Unfortunately, the error messages you see on the screen of the CHAdeMO charger rarely give much clue as to what is wrong – typically you will see the station trying to communicate with the car for about 30 seconds and then it will fail.
The most common cause of problems is failure to lock the connector correctly (see below).
There have been reports of incompatibility between the software in certain CHAdeMO stations and the Tesla adapter. Some users report success at these locations if they reverse the order of steps 5 and 7 in the list above: request the charger to start before inserting the connector into the adapter. This is slightly tricky as you only have a few seconds to do it before the charger gives up – probably easiest done by inserting the adapter into the car first, then starting the charge (using your membership card etc.), then quickly inserting the connector into the adapter and locking it.
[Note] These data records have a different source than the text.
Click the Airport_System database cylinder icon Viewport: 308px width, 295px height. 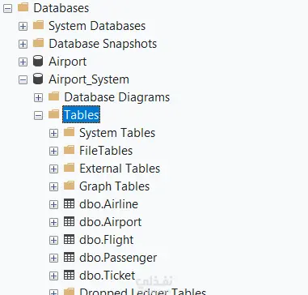click(38, 79)
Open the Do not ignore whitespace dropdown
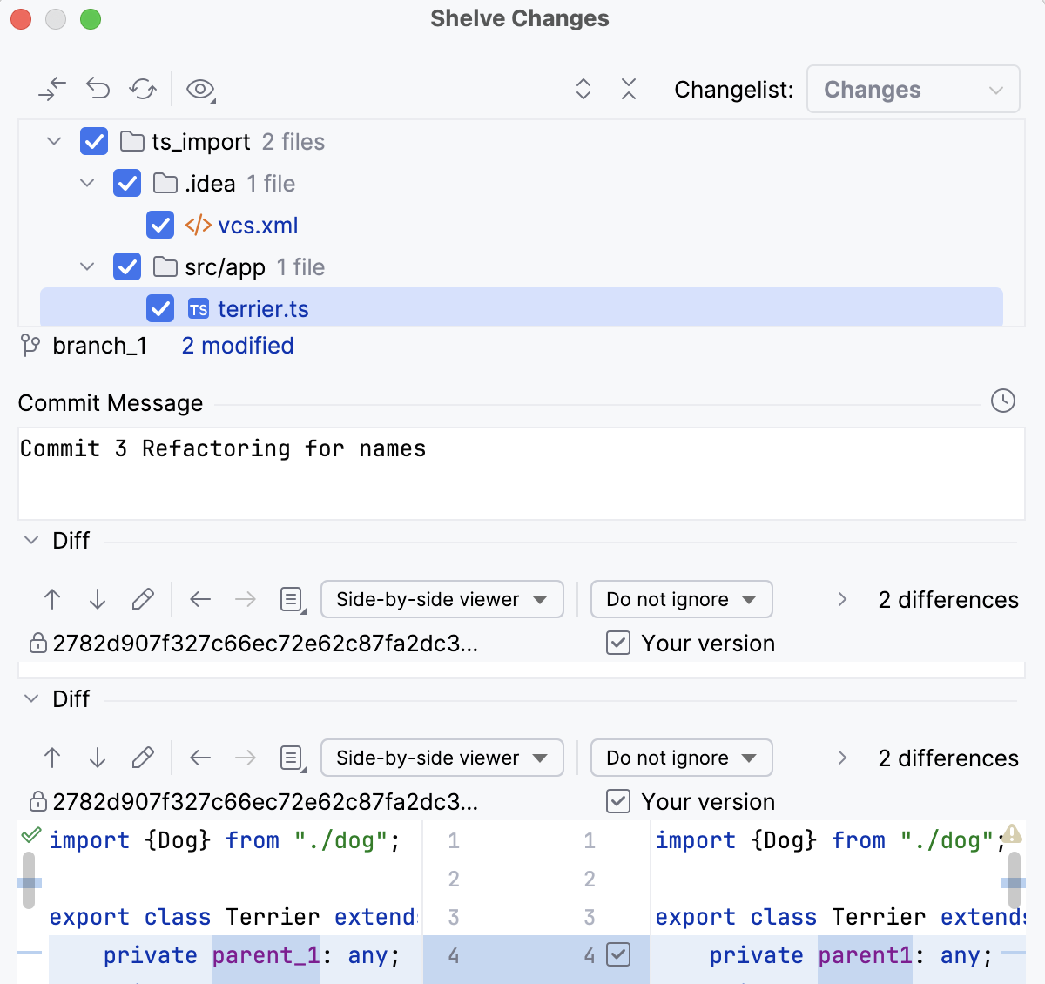The height and width of the screenshot is (984, 1045). point(681,599)
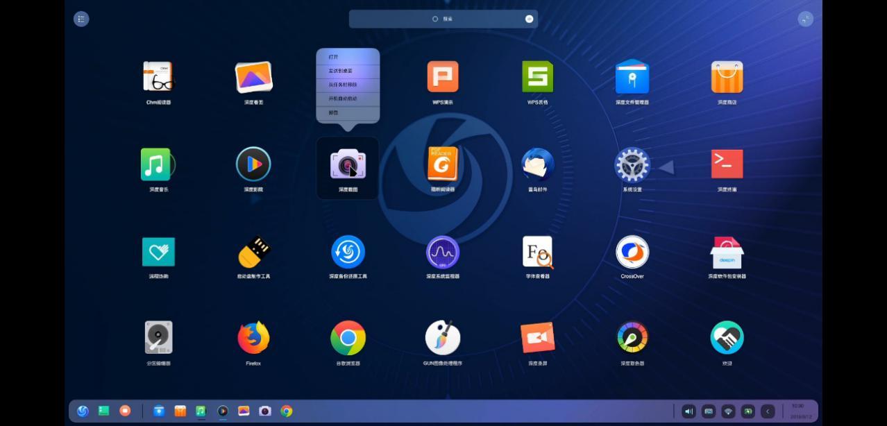Screen dimensions: 887x426
Task: Open 系统设置 (System Settings)
Action: point(632,165)
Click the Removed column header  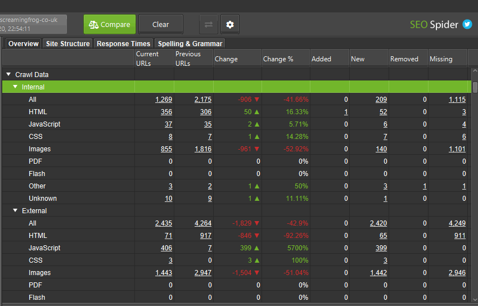point(404,59)
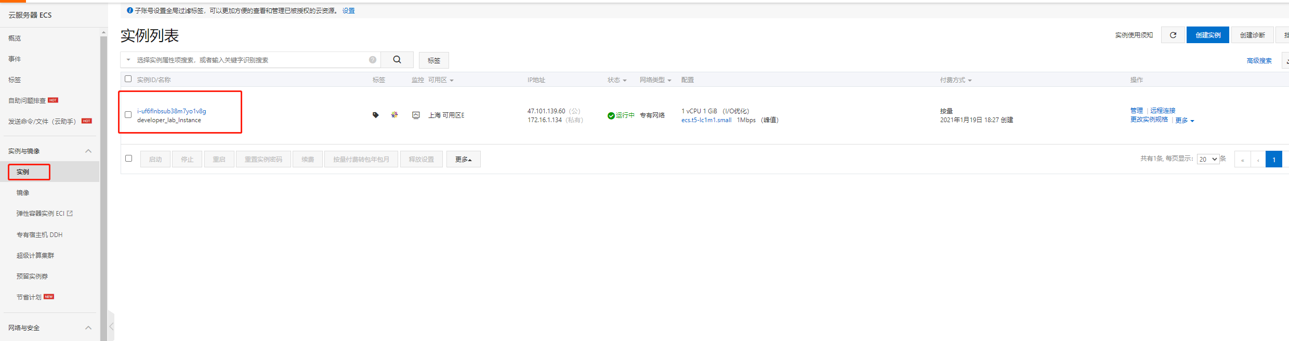Click the black tag icon in instance row
The width and height of the screenshot is (1289, 341).
click(x=376, y=115)
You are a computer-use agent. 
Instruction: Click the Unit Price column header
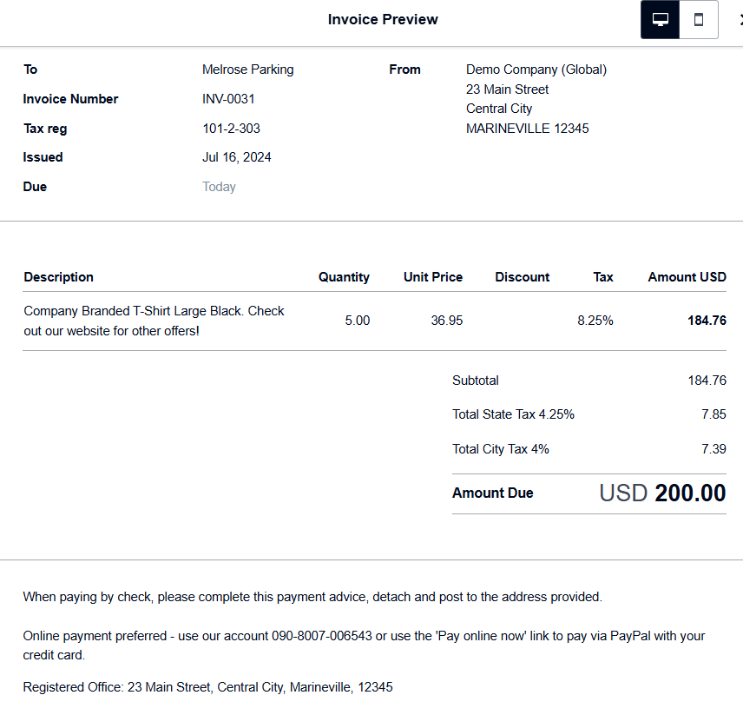point(432,277)
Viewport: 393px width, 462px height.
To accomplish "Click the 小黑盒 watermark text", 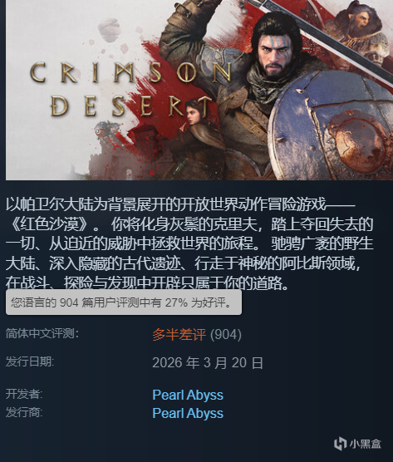I will [x=366, y=444].
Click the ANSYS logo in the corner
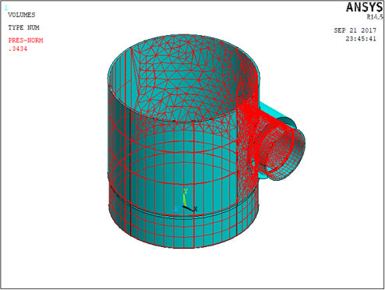This screenshot has height=290, width=385. (x=365, y=7)
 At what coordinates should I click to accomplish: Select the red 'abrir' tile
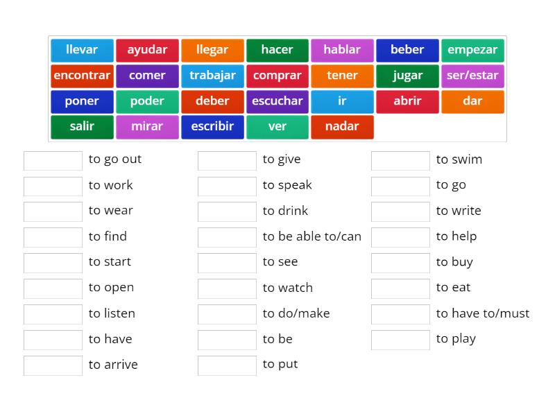pyautogui.click(x=407, y=101)
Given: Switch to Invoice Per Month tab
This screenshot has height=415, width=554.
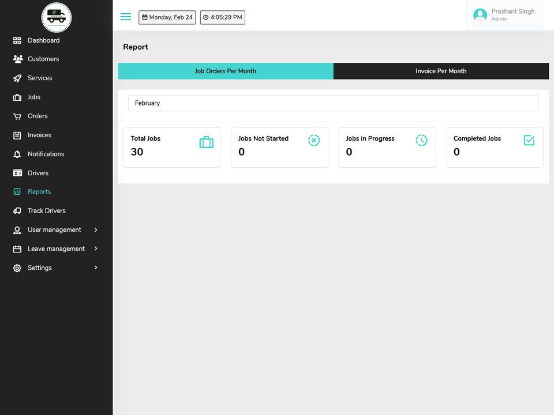Looking at the screenshot, I should pos(441,71).
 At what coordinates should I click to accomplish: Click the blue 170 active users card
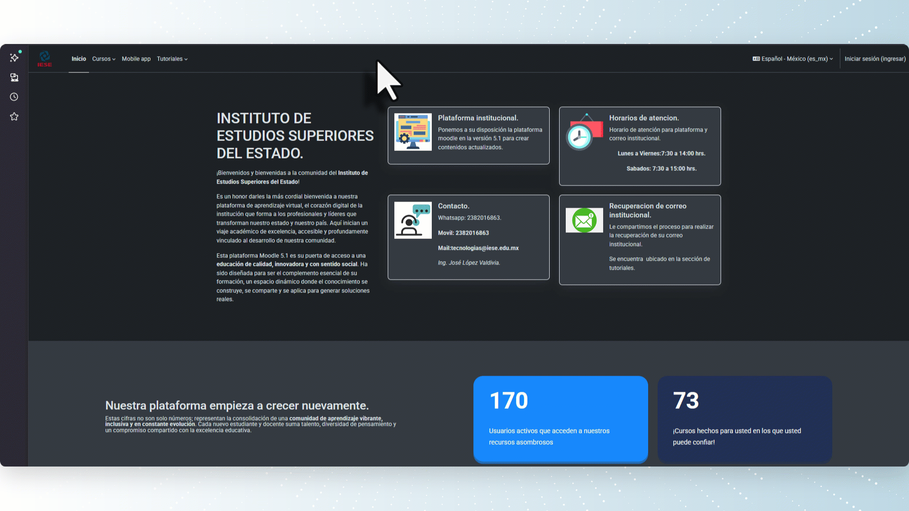[x=561, y=419]
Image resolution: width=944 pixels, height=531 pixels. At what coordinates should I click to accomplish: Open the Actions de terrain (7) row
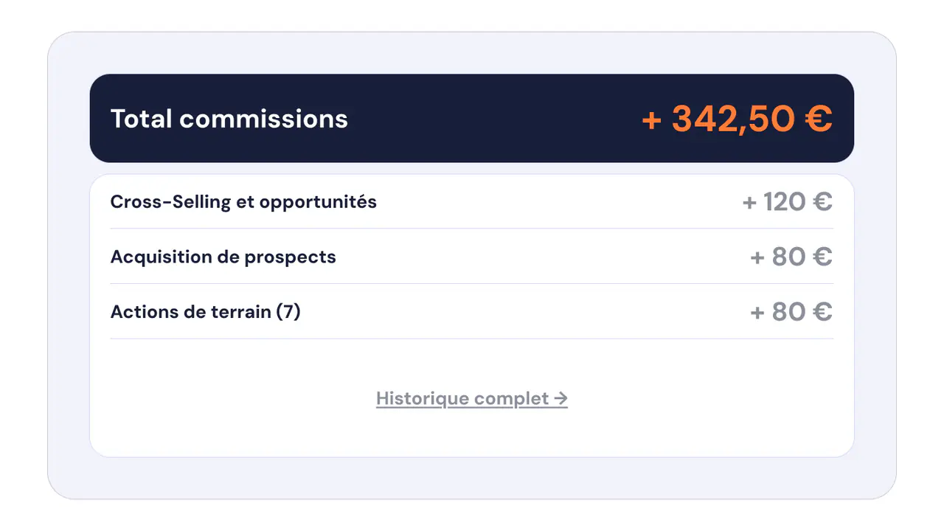(472, 312)
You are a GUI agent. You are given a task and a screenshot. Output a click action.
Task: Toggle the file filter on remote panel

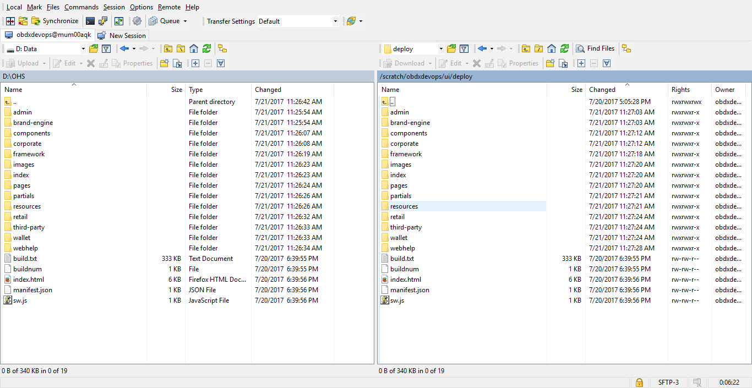pyautogui.click(x=464, y=48)
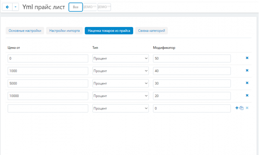
Task: Focus the empty Цена от field in last row
Action: 48,109
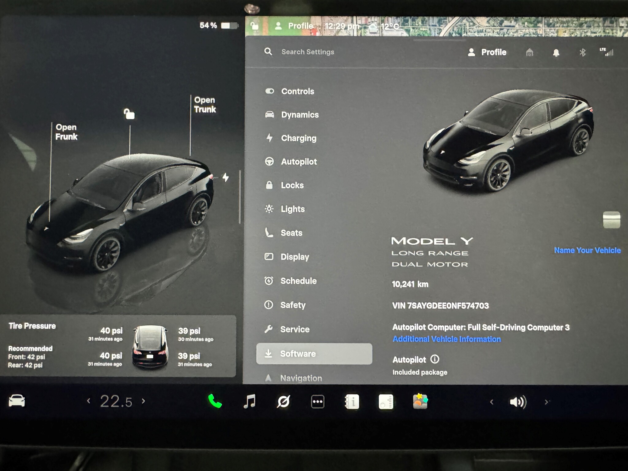Click the Name Your Vehicle link
The image size is (628, 471).
pyautogui.click(x=587, y=250)
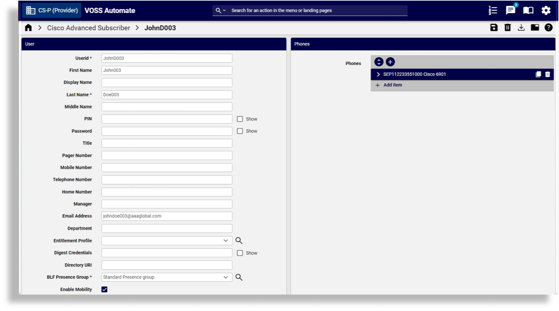The width and height of the screenshot is (559, 311).
Task: Remove the Cisco 6901 phone with trash icon
Action: tap(547, 74)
The Tesla adapter does have upgradeable software inside it – Tesla Service Centres have the necessary tool to apply the upgrade (you can’t do it yourself). At present, there are no known cases specifically requiring an upgrade – indeed some anecdotal evidence is suggesting that older software may work better.
If the controls on the station aren’t responding at all, then it is probably faulty – it may be worth calling the helpdesk for the chargepoint owner, as in some cases the unit can be reset remotely.
Some designs of unit have an emergency stop button that may have been pressed accidentally (or maliciously). If so, you may consider pulling it out to reset it.
A number of different manufacturers make CHAdeMO connectors. Although they are all compatible with the Tesla adapter, they vary significantly in design and in how they work.
The original ‘Yazaki’ connector
This is at present the most commonly found connector, and also the most difficult to use. Almost everybody gets it wrong the first time they try!
The connector has a release button on the top and a locking lever on the bottom. When you plug it into the Tesla adapter, there is a satisfying ‘click’ and the release button pops up – it seems to be firmly connected but it is not locked yet! You must also pull the locking lever towards the handle and use the rubber boot to hold the lever in the locked position.
The photo above shows the connector inserted but not locked; the photo below shows it properly locked and ready to use.
After charging, you must first free the lever from the rubber boot (so that it’s back in the position in the 1st picture) and then press the release button on the top of the connector as you pull it away from the Tesla adapter.
The new ‘Yazaki’ connector
This new improved connector is slowly replacing the older ones.
It is much easier to use – simply push it into the Tesla adapter until the yellow button pops out at the back of the connector and it is automatically locked. After charging push firmly on the yellow button as you pull the connector out of the adapter.
While the Yazaki connectors are most common, a number of other types can be found, including one with two buttons (one button to lock, one button to unlock). If you find one not shown here, please take a photo and send it to us!
Controls and displays
Some of the controls and displays may not be obvious at first glance.
Most chargepoints have multiple ‘hoses’ with different connectors on the end, and you need to tell it that you are using the CHAdeMO one. On the DBT chargers, they originally had two hoses which they prominently labelled “AC” and “DC” (with DC being the CHAdeMO). Then they introduced a third hose for CCS (which is also DC!), so needed a new way of labelling them – they have opted for images showing the shape of the connector. The diagramatic CHAdeMO connector is a circle with 4 small circles within it – the top option in the picture below (compared to the CCS, option 3, with a more irregular shape).
One other issue with these DBT chargers can easily catch you out: most of the options are selected by pressing the buttons on the side of the display, alongside the option being selected. However, it also asks you to confirm yes/no selections with a green tick/red cross at the bottom line of the display. These are not selected using the buttons alongside the tick and cross – instead, there are two extra buttons used for this purpose. In daylight, you can see that there’s a line drawn in the plastic surround that connects the extra two buttons to the place where the tick or cross are shown, but in the dark or if the marking has faded you might not spot this.
In the picture, it is the bottom-most right hand button that you need to press, not the one closest to the green tick!